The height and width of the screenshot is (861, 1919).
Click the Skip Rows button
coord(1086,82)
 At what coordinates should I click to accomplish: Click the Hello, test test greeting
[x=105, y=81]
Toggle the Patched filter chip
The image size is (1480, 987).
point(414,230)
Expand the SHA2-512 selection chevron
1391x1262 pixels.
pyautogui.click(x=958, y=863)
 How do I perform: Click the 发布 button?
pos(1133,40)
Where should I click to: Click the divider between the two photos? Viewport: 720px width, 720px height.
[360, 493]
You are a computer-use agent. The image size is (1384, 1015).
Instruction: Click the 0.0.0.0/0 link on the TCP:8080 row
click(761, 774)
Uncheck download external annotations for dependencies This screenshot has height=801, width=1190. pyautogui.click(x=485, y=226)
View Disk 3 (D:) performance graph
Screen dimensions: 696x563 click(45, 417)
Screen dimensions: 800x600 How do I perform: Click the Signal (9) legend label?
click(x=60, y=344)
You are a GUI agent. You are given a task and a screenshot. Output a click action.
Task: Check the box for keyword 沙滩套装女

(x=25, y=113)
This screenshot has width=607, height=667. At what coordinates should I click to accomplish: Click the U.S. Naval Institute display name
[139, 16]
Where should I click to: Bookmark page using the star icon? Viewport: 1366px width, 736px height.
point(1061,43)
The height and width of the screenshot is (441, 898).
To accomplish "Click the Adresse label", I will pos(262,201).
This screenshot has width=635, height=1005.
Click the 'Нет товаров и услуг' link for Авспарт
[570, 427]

==================================================

Each line above with the word "agent" needs to be copied.

_Response for this exercise_.
You are a computer-use agent. The image size is (1384, 1015).
You are a GUI agent. You are given a task and a screenshot. Output a click action.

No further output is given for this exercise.